Would you count the lines of the listing that carry the word "will"? Give only the resulting number.

BEGIN

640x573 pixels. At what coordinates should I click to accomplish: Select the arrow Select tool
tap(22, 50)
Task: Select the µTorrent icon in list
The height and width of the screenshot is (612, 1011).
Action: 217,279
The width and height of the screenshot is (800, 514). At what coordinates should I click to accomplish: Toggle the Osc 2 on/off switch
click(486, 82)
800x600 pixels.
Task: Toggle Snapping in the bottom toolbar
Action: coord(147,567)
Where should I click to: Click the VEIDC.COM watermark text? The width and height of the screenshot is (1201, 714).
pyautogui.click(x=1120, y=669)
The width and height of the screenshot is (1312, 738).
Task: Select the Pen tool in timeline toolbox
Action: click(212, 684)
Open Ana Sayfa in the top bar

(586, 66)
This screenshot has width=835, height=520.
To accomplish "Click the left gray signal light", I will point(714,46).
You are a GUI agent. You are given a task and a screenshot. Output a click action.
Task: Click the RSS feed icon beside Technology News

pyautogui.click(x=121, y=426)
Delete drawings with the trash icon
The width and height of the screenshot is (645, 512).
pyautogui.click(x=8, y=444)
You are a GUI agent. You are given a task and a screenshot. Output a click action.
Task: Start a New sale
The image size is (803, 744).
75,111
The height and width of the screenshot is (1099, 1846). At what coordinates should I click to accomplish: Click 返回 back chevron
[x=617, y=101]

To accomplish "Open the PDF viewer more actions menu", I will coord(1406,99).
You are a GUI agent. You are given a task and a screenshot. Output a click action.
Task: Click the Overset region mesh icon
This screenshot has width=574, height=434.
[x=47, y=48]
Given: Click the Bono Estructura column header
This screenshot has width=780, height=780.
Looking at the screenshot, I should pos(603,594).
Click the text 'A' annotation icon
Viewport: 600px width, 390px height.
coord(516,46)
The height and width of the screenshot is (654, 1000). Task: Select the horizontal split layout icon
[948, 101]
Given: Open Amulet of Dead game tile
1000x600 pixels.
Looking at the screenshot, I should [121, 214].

END

**Response box**
2